- **Kurze Aufgabe A**:
Beantworte zum Kommentar über die SPD diese Fragen:
(i) Zwischen welchen Prozentwerten pendelt die SPD in Umfragen?
(ii) Was trägt Steinmeier auf dem Foto um den Hals?
(iii) Was muss Andrea Nahles tun, statt den Gegner zu attackieren?
* * *
# taz.de -- Kommentar SPD: Stagnierende Partei Deutschlands
       
       > Die SPD pendelt in Umfragen bei 25 Prozent und hat seit 2009 kein
       > originelles Thema gefunden. Sie bleibt blass und unsichtbar. Dabei böte
       > die Regierung genug Angriffsfläche.
       
       Stimmt, die SPD gibt es ja auch noch. Nur für den Fall, dass irgendjemand
       Zweifel an der Existenz der Sozialdemokraten bekommen haben sollte: Sie
       gehen "mit viel Schwung" ins neue Jahr und wollen stärkste politische Kraft
       werden. Sagt zumindest ihr Fraktionsvorsitzender, ein gewisser Frank-Walter
       Steinmeier, einer Boulevardzeitung im Jahresabschluss-Gespräch. Auf dem
       Foto schleift er - roten Schal um den Hals, Axt in der Hand - einen
       angeblich frisch geschlagenen Weihnachtsbaum durch den Schnee.
       
       Lachhaft? Nein. Weder Steinmeiers an Realitätsverweigerung grenzende
       Aussagen sind lustig noch seine peinliche Selbstinszenierung. Die SPD
       pendelt in Umfragen zwischen 24 und 28 Prozent, sie hat seit ihrem
       Wahldesaster 2009 kein einziges originelles Thema gefunden, sie bleibt in
       der Opposition blass und unsichtbar - obwohl die Regierung wahrlich genug
       Angriffsfläche böte.
       
       Dieser Zustand ist nicht lächerlich, man muss ihn ernst nehmen. Unter
       anderem deshalb, weil Schwarz-Gelb keine starke Opposition, keine
       interessanten Alternativen zu fürchten braucht. Beides wäre aber dringend
       nötig.
       
       Ein Grund für die Stagnation der SPD ist ihr Führungstrio, das nicht wie
       geplant funktioniert. Sigmar Gabriels Kreativität entpuppt sich als
       kontraproduktiv, weil er die Partei jeden Tag in eine neue Idee jagt, aber
       nichts durchhält. Andrea Nahles muss diesen Schaden eindämmen, statt den
       Gegner zu attackieren. Und Steinmeiers Bedächtigkeit - die beispielsweise
       aus jeder Zeile der pragmatischen Afghanistan-Position der SPD strahlt -
       passt wunderbar ins Ministerium, auf der Oppositionsbank hilft sie dagegen
       kaum.
* * *
- **Kurze Aufgabe B**:
Gib alle Einträge unten noch einmal wieder und benenne dabei „home icon“ in „home button“ um, ohne sonst etwas zu ändern. Lass die Bilder in der Antwort weg.
* * *
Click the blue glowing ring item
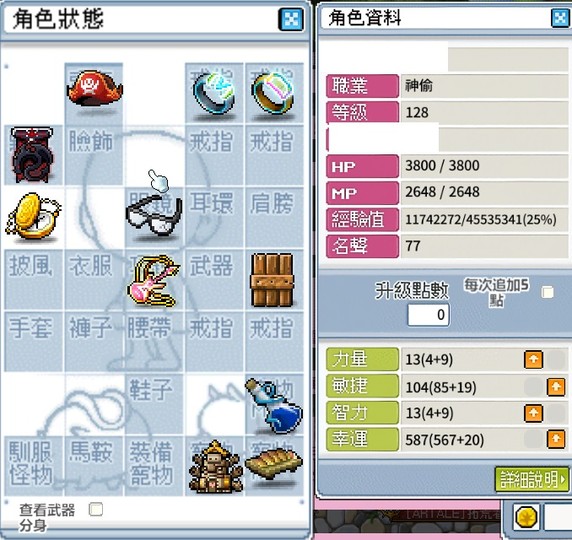The width and height of the screenshot is (572, 540). (x=214, y=93)
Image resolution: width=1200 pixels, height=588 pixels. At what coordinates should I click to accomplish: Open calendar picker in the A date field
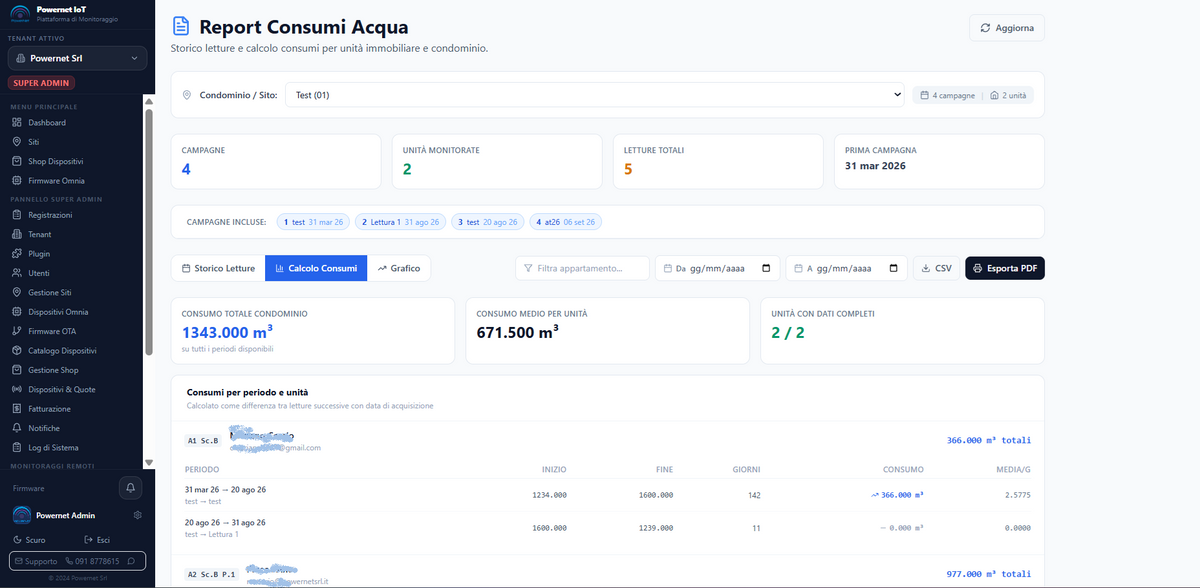click(896, 268)
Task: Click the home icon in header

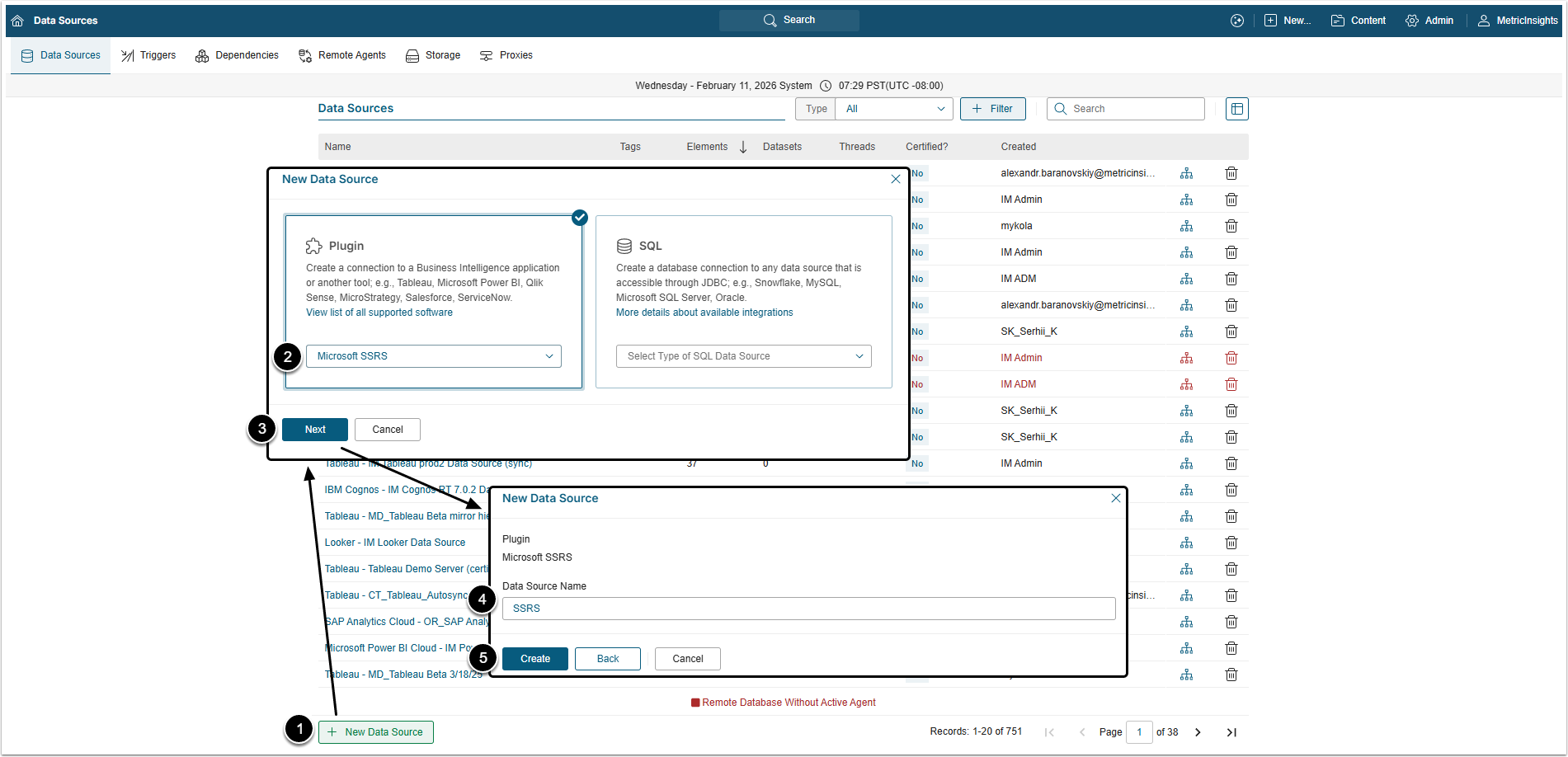Action: [x=17, y=21]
* * *
- **Richtige Antwort A**:
(i) Zwischen 24 und 28 Prozent.
(ii) Einen roten Schal.
(iii) Sie muss den Schaden eindämmen.

- **Richtige Antwort B**:
Click the blue glowing ring item
The width and height of the screenshot is (572, 540). (x=214, y=93)
Image resolution: width=1200 pixels, height=588 pixels. At what coordinates should I click to accomplish: Open calendar picker in the A date field
click(896, 268)
Task: Click the home button in header

Action: [x=17, y=21]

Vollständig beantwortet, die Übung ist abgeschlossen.